J.T. stared at her for a second before he realized that she was using humor to get them through what had to be an awkward moment for her as well as for him.
“No, I mean—I didn’t mean for that to happen.”
Unless she missed her guess, John Thomas Walker never did what he didn’t want to do. And, right now, he didn’t like the fact that he wanted to kiss her. It was a guilt thing. She could understand that. She’d gone through it herself. It was the first step to making peace with the cold, hard fact that you were alive and the person you loved wasn’t.
“Sometimes acting on impulse can be a good thing.” He was still uncomfortable, she thought. She didn’t want him to be. “And you have nothing to be sorry for. You didn’t exactly pin me against the car.” Her eyes held his for a moment. “And if I hadn’t wanted you to kiss me, you wouldn’t have.”
He laughed shortly. Was she kidding? “You don’t have enough strength to wrestle a flea, you just proved that.”
She realized that he didn’t understand what she was telling him. What she sensed about him. “I didn’t need strength. You’re not the type to force yourself on a woman.”
He frowned. The woman was too damn trusting for her own good. No wonder her family hovered around her. She needed to be protected.
“You haven’t even known me for more than a couple of days, how do you know what kind of a man I am? Just because I wear a uniform—”
But she shook her head. He was on the wrong trail again. “It has nothing to do with your uniform, John Thomas. I can see it in your eyes.”
He tried not to let the warm familiar feeling overtake him. He reminded himself that she was a stranger, barely an acquaintance.
Yeah, an acquaintance you just kissed, an inner voice mocked him.
J.T. snorted, dismissing her naive assessment. “Is that anything like reading palms or tea leaves?”
She knew what he was doing and she wouldn’t let him. “It’s a great deal more accurate. Eyes are the windows of the soul.”
And he had beautiful eyes, she thought. Maddy smiled up into them to make her point.
A soul. He didn’t believe in all that anymore. Didn’t believe in anything, except that pain was endless. “I don’t have one. I lost it over two years ago.”
She looked at him for a long moment, at the sadness she saw just beneath the anger. “Then it’s about time you found it again.”
In the back seat, the baby began to whimper. “What it’s time for is to get you and the baby inside.”
Because it was at least true in part, Maddy offered no resistance.
Leaving her house less than half an hour later, J.T. made himself a silent promise that he wasn’t going to see her again. After all, there was no reason to.
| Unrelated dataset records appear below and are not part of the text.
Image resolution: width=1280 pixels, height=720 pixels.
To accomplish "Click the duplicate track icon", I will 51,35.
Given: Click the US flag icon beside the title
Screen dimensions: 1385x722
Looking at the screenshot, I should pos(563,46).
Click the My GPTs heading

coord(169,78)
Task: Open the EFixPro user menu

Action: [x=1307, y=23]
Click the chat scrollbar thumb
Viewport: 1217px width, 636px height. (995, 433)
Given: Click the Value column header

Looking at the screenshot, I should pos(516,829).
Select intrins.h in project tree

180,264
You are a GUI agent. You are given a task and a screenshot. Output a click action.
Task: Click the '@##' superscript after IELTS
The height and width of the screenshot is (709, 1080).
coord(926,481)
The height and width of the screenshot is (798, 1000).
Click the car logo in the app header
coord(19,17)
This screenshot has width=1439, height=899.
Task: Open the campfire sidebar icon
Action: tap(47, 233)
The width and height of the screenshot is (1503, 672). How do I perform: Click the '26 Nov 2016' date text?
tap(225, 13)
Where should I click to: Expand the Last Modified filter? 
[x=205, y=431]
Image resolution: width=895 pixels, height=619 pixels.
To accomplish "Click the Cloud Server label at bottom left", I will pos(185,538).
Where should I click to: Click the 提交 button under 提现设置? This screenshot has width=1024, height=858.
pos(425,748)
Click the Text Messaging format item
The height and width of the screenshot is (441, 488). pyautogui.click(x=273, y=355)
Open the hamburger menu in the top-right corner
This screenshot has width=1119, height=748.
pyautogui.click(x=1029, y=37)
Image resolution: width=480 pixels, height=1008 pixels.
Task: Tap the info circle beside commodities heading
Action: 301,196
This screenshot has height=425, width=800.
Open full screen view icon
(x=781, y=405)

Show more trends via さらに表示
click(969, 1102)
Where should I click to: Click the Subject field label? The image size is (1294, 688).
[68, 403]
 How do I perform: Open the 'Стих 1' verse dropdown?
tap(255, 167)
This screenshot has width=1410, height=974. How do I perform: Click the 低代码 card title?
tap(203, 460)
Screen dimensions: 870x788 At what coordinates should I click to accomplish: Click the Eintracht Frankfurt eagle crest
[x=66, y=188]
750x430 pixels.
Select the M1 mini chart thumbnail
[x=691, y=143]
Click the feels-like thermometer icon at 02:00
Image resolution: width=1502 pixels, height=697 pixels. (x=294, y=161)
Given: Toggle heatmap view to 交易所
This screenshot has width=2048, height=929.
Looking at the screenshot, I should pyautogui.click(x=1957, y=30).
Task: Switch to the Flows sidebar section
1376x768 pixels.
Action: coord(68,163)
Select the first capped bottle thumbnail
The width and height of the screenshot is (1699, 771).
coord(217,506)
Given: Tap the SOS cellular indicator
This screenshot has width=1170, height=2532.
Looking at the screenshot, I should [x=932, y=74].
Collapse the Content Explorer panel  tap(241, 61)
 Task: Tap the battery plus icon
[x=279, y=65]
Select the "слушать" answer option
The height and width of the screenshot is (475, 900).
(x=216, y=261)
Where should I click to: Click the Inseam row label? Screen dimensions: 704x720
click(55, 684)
And, except for driving by her house once on the pretext of patrolling the area, one that wasn’t in his route, he’d kept his word to himself.
The temptation to drop in on her the afternoon he’d driven by had been great. But what could he do? Just show up on her doorstep and mumble something inane about seeing how she and the boy were doing? She would have seen right through that and he would have opened the door to further involvement. He’d already told himself he didn’t want that. Didn’t want to be involved with anyone.
So when a call was patched through to his squad car near midnight a week and a half later, no one was more surprised that he was to hear her voice.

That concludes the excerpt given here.